Wed | Jan 16, 2019

Defining moment for America

Published:Friday | December 19, 2014 | 12:00 AM

NOT SINCE Richard Nixon's trip to China in '72 - the declaration of wars by the two Bushes and Nixon's withdrawal from Vietnam notwithstanding - has an American president made so dramatic a foreign policy move than Barack Obama's announcement of the re-establishment of diplomatic relations with Cuba and other efforts to normalise relations with the Caribbean island.

The point is, far more than its substance, Cuba is emotive to America. Which explains why, for more than half a century, Washington has not had formal diplomatic relations with Havana and has maintained a trade embargo against the Caribbean country long after the irrelevance of the project was apparent to everyone but for a handful of hard-line Cuban Americans holed up in Miami's Little Havana.

The logic of this decision apart, significant factors are likely to have helped to propel Mr Obama. First, the majority of Americans don't support the embargo, as is the case with upwards of 60 per cent of young Cuban-Americans. Second, Mr Obama is ineligible for re-election, so he has less need to be overly concerned with the sensitivities of the Little Havana crowd.
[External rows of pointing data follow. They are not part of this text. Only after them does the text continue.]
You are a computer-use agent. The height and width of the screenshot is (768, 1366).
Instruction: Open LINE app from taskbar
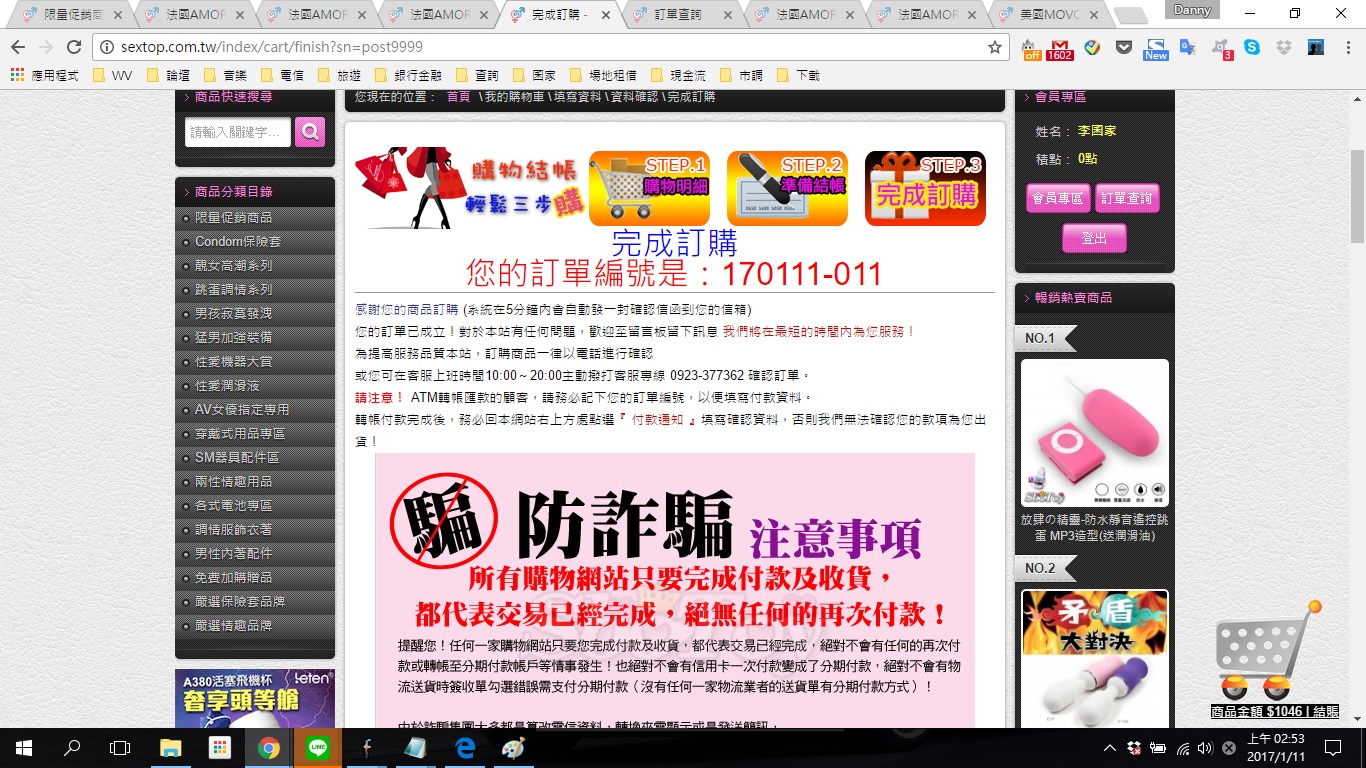317,748
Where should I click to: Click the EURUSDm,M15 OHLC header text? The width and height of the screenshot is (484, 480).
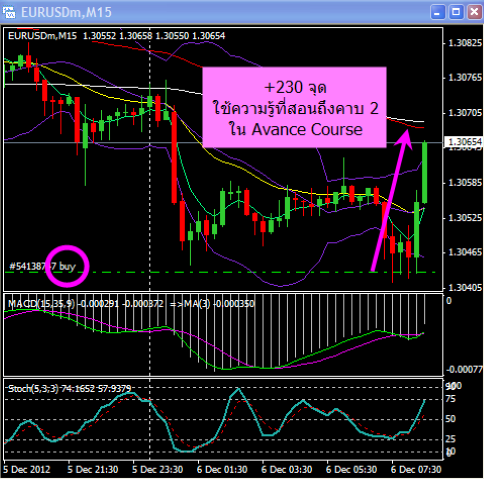(x=116, y=36)
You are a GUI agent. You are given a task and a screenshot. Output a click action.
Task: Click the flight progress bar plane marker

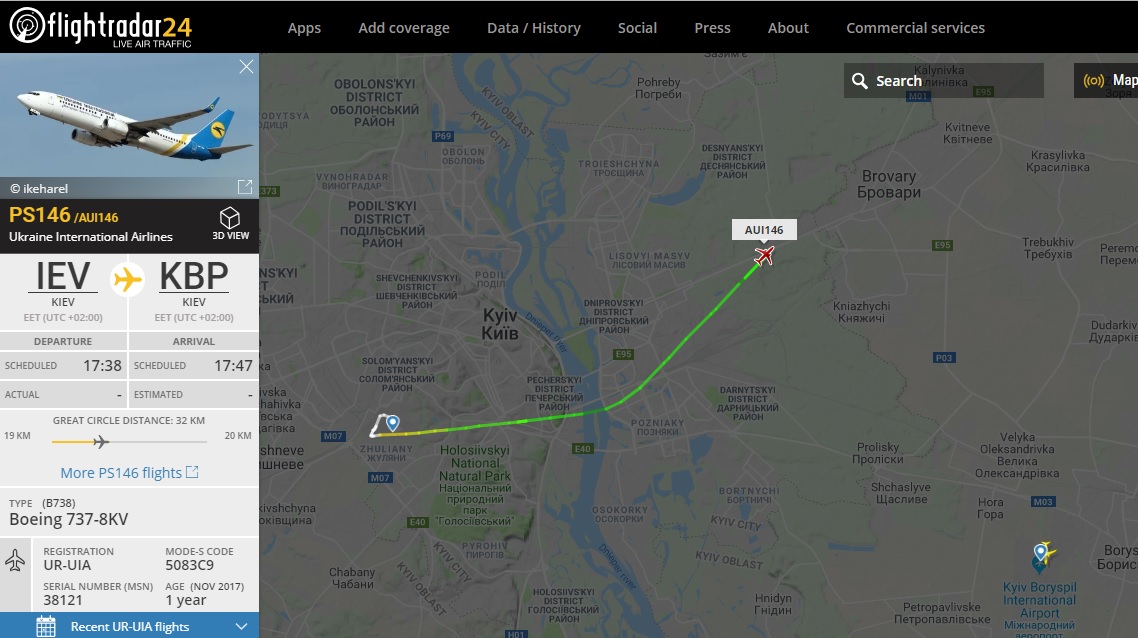pyautogui.click(x=100, y=441)
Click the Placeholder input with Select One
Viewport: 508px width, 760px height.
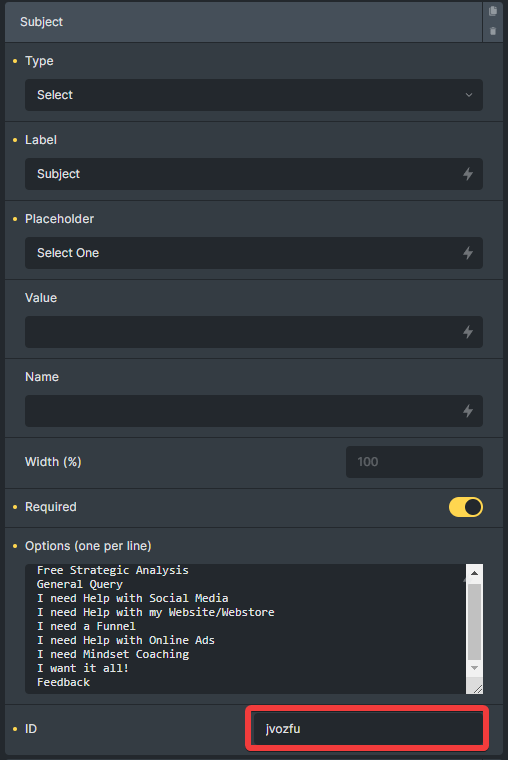coord(254,253)
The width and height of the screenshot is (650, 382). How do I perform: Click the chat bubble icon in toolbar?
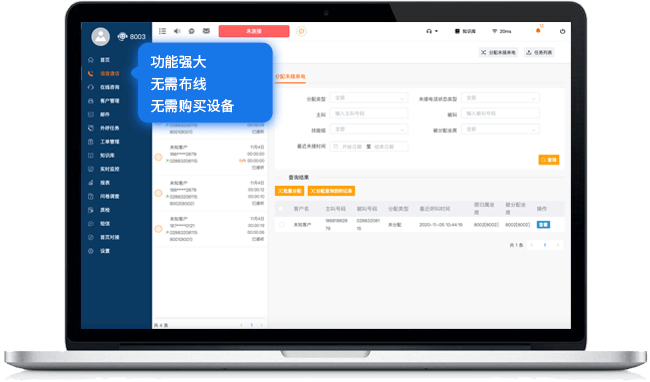click(192, 31)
But more critical is the logic. As this newspaper has argued, and Mr Obama observed in his speech on Wednesday, the 50 years of attempting to treat Cuba as a hemispheric pariah "have shown that isolation has not worked". Fidel Castro survived 10 US presidents, and his brother, Ra?l Castro, still presides over a communist government whose collapse the trade embargo and isolation were intended to foment.

Moreover, what the Cubans call 'the blockade' is a good insulation for the Cuban government against criticisms of domestic human-rights violations and its inability to lift living standards.

At the same time, America's continued isolation of Cuba nearly a quarter of a century after the end of the Cold War helped engender an atmosphere of unease with its hemispheric partners. Regional countries are wary of the genuineness of Washington's embrace when America refuses to acknowledge a member of a family who may have been prodigal but has since returned.

Indeed, that posture makes no sense in the context of the deep economic ties that America has had with China over the past 40 years, although the communists remain in power in Beijing. The communists also still run Vietnam, with which relations have long been normalised.


What Mr Obama is doing through executive action - providing the green light for the establishment of embassies, further easing travel restrictions, and enhancing private financial transactions - is substantial but won't translate to a complete end of the embargo. Much remains in the province of Congress, whose members, hopefully, can escape the emotion of the ageing hard-liners of Little Havana and engage the logic of change.

They should appreciate, too, that Mr Obama's shift gives America greater leverage beyond its own muscle. Washington will now have increased moral authority to request that its friends in the region, including Jamaica and the rest of the Caribbean Community (CARICOM) who have good relations with Cuba, urge Havana to embrace the values of human rights and democracy they cherish and live by.

From a historical perspective, Mr Obama's Cuba policy will be a defining legacy for his presidency and the United States.